The new EEOC guidance closes with a familiar prompt: an invitation to file an employment-discrimination charge, aimed at anyone who believes their ADA rights may have been violated. In light of that open invitation, employers are wise to pay careful attention to this new guidance—and to seek out legal counsel for more nuanced advice in ADA issues.

A New Year Brings a New Wave of Uncertainty for Employers in Utah and Nationwide

If April is the cruelest month, January may be the most uncertain—at least for Utah employers. Utah’s legislative session kicks off in mid-January, and as lawmakers flock to Capitol Hill, employers brace themselves for new risks and new requirements. Take one “zombie bill” from the 2023 session, representing a renewed interest among lawmakers to ban “vaccine passports.” A similar bill died on the senate floor last session without a vote. This year’s version has the same goal: to prohibit private employers form requiring proof of vaccination for both employees and customers.

Another widely-covered bill would rewrite the Utah rulebook courts use when entering preliminary injunctions—court orders that place temporary restrictions on the parties while litigation is ongoing. While the bill appears to target a temporary order related to abortion rights in Utah, its effects could spread to employers involved in pending litigation, including, for example, employers with orders restricting former employees’ use of confidential company information during litigation over trade secrets or noncompete agreements.

Recent action before the United States Supreme Court has caught employers’ eyes as well. In mid-January, the high court first hinted that it was open to expanding the list of liability-triggering “adverse employment actions” to include things like transfers and paid suspensions, then agreed to consider lightening the burden on employees in religious-discrimination cases. Those changes would wipe out years’ of precedent and leave employers scrambling.

None of these eyebrow-raising developments are final: those Utah bills haven’t been signed into law, and those Supreme Court cases haven’t yet been argued, much less decided. But employers won’t have to wait long—and the decisions regarding those bills and cases will no doubt feature prominently in Parsons’ Employment Law Updates as winter turns to spring. 

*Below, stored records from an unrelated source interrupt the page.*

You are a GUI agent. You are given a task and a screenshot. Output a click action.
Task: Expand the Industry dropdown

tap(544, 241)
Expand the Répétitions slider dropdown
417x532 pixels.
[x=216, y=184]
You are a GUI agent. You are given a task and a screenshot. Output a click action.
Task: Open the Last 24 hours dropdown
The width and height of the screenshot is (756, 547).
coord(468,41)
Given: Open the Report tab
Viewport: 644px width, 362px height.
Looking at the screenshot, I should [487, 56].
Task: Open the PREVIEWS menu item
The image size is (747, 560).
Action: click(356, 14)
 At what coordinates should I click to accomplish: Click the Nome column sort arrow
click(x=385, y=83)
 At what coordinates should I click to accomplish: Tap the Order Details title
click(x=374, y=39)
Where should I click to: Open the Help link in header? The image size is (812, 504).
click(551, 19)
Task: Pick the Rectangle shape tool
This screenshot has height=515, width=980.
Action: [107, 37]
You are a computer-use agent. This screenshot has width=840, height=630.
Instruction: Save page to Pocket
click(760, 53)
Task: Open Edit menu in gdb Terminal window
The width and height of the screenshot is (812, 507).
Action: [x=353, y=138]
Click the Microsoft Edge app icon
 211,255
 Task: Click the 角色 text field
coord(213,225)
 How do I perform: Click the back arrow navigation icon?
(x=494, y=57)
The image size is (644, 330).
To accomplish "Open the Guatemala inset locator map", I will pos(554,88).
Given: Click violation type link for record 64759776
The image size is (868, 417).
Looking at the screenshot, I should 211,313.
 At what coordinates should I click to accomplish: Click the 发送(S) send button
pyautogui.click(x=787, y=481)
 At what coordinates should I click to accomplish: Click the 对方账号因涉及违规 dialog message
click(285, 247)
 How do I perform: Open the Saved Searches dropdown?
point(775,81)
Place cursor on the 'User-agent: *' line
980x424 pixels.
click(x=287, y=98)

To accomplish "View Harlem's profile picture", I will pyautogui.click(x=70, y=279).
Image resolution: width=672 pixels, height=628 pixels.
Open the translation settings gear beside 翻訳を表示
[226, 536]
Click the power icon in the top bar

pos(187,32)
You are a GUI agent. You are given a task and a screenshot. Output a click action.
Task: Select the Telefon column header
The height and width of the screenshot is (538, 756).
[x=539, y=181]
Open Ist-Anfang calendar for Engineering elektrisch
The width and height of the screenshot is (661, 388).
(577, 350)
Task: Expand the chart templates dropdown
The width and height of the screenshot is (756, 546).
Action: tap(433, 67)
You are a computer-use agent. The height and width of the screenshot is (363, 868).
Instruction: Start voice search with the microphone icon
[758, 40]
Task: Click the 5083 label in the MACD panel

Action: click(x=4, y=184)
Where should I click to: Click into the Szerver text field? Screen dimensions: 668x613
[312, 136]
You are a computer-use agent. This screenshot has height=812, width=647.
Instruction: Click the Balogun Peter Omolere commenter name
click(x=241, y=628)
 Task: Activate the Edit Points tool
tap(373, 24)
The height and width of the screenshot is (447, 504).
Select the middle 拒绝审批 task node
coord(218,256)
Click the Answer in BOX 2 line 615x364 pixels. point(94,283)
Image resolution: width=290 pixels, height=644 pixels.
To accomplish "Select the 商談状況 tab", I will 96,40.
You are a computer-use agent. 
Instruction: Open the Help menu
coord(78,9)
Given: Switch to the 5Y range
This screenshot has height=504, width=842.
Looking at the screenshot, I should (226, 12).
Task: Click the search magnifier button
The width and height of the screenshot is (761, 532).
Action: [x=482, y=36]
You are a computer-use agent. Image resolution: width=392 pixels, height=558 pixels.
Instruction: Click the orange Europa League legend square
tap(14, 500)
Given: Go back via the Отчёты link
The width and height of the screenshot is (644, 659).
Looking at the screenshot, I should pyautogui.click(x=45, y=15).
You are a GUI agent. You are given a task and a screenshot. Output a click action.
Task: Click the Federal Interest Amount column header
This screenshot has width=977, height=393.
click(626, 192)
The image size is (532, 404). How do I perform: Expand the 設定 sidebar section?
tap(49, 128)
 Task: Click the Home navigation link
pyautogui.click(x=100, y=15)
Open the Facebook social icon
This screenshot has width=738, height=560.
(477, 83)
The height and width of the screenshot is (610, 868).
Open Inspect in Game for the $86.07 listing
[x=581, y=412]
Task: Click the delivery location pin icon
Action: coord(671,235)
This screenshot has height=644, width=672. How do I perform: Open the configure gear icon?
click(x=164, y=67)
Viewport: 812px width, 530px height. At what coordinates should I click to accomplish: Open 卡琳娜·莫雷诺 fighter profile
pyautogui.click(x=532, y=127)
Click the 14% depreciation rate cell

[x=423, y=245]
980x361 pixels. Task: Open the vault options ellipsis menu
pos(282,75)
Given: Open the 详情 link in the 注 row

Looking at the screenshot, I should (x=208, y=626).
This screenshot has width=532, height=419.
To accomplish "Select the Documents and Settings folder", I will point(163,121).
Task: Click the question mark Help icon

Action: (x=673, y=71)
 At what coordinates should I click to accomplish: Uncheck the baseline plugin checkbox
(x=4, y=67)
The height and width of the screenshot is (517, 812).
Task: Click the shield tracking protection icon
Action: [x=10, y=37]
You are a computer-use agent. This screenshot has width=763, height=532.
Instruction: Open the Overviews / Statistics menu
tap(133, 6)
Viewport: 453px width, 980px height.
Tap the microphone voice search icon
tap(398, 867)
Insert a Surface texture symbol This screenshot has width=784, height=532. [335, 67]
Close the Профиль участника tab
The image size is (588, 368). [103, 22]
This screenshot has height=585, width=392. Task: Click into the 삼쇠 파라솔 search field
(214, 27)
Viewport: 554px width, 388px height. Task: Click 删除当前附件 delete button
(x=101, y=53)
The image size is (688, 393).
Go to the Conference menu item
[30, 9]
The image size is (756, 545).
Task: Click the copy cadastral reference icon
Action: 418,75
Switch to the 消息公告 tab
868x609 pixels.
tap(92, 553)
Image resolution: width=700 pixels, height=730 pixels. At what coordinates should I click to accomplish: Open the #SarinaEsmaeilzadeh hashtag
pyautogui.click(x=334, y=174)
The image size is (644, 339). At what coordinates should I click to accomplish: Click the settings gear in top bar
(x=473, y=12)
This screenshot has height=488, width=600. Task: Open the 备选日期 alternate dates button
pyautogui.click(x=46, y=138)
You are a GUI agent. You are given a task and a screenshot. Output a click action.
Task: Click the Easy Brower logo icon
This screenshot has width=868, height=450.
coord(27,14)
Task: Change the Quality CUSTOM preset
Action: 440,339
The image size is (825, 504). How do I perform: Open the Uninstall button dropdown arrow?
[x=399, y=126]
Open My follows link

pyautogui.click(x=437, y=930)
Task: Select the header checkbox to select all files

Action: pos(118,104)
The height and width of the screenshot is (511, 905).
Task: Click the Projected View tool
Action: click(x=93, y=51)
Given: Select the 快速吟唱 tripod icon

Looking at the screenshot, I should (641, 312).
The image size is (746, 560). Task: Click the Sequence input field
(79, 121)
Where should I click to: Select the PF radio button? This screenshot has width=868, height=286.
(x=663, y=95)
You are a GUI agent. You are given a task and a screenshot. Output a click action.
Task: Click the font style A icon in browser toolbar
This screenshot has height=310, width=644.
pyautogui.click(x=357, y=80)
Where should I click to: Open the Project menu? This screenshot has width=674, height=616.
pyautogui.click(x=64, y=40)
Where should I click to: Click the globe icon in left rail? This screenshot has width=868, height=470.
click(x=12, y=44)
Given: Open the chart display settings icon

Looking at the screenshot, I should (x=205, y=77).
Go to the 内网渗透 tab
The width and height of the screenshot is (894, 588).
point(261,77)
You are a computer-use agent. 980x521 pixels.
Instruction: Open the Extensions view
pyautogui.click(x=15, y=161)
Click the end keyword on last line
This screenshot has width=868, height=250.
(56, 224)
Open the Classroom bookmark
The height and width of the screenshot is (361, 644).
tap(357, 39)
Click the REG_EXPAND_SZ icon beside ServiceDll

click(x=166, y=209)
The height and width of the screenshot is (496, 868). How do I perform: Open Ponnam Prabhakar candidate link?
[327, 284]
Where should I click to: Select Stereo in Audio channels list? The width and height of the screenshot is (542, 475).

From France, a Cautionary Tale About Managing Your Least-Fun Employees

Anyone who dipped into the latest issue of the The New Yorker may have stumbled onto a delightfully dour story about a French employment dispute. A gloomy employee called only “Monsieur T.” claims he was fired for not participating in his consulting firm’s “fun & pro” culture. A French court sided with Monsieur T., invoking the European Convention on Human Rights to hold that the employee “had no obligation to attend retreats and Friday apéros.”

That court decision doesn’t mean much to U.S. employers, of course. But there may be a good practical lesson lurking. As the article puts it, “Work fun is fine, but it is a poor substitute for the attributes that make a workplace truly attractive: job stability, proper benefits, equal pay, prospects for advancement, flexibility, a respectful and well-resourced environment.” That may be a sentiment that may make even gloomy Monsieur T. crack a smile.